Indeed, Viking human and animal sacrifices were by all accounts and evidence uncommonly gruesome - even by the already macabre standards of the practice. Price notes that it’s “relatively common” for archaeologists to find human remains together with those of “animals that had been given to the gods or other supernatural forces.” In his contemporary chronicle of Viking-era Scandinavia, for instance, the eleventh-century Christian cleric Adam of Bremen tells his readers of sixty-three male animal and nine human corpses strung up and left to rot in the trees of a Norse sacred grove near modern Uppsala in Sweden. For their part, archaeologists have unearthed the bones of likely human and animal sacrifices beneath the altar of a medieval Swedish church built over the stump of a sacred birch tree dedicated to the Norse god Freyr.
However, perhaps the most grisly examples of Viking brutality come from ritual funerals for high-status elites. Today, a Viking funeral conjures up images of a spectacular and fiery send-off for the deceased on a blazing ship. But the first-hand account of just such a cremation ceremony by the tenth-century Arab traveler Ahmad ibn Fadlan disabuses us of any romantic notions we might have of this ghastly custom.
For ten days, ibn Fadlan observed a disturbing orgy of drinking, sex, and death that preceded the lighting of the chieftain’s funeral pyre at a Viking settlement on the Volga River.

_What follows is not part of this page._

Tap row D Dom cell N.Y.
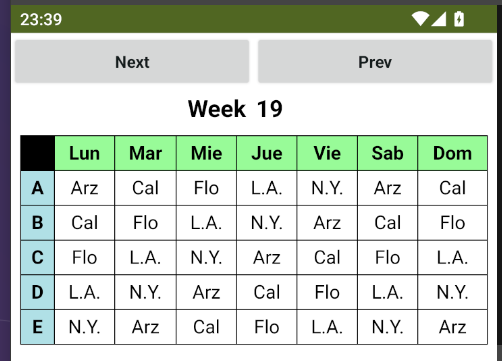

One enslaved girl, likely in her mid-teens, was compelled to volunteer as a human sacrifice. On the day of the funeral, she is escorted to the ship, drugged, gang-raped by six of the deceased’s relatives as she lies next to his corpse, and then stabbed to death before the ship goes up in flames. Price describes the appalling sights, sounds, and smells that greeted ibn Fadlan: “the screaming of the animals, their entrails fouling the ship’s timbers; the expensive textiles covered in gore; the panic of the girl; the flies in the sticky pools of blood; the mingled scents of recent sex, old death, and violent killing.” It’s enough to make even gory modern depictions of the Viking age like the recent video game Assassin’s Creed: Valhalla appear almost comically cuddly by comparison.
Still, Price manages to balance out an unflinching portrayal of such horrors with his determination to provide a full account of Viking life and culture. His choice to open his narrative with an account of the Norse creation myth and close it with Ragnarök is inspired, and he’s clearly enamored with the Old Norse epic poetry that survived the centuries. Similarly, he relates an Icelandic scholar’s elegant suggestion that the Vikings based the mythical world-connecting ash tree Yggdrasill on their night-time observations of the Milky Way, “with its cloudy arms spanning the sky like branches.” What’s more, Price debunks a number of more prosaic misconceptions about Norse mythology: Valhalla, for instance, was just one of many halls available to the worthy dead in the Norse afterlife - not their only destination.
But if there’s one thing readers will take away from Children of Ash and Elm, it’s that the geographic extent of Viking influence was much wider than we generally understand today. In our collective imaginations, the Vikings remain firmly tethered to Scandinavia, the British Isles, and Normandy - and perhaps Greenland and North America, too. But the Vikings traveled much more widely, making their way down the river systems of what is modern Russia, mounting raiding expeditions around the Iberian Peninsula and into the Mediterranean, and trading with Arab merchants in the Abbasid capital of Baghdad.
It’s an expansive scope that truly comes into focus as the book draws to a close - one that establishes Children of Ash and Elm as a readable portal to the vast, brutal, and fascinating world of the Vikings.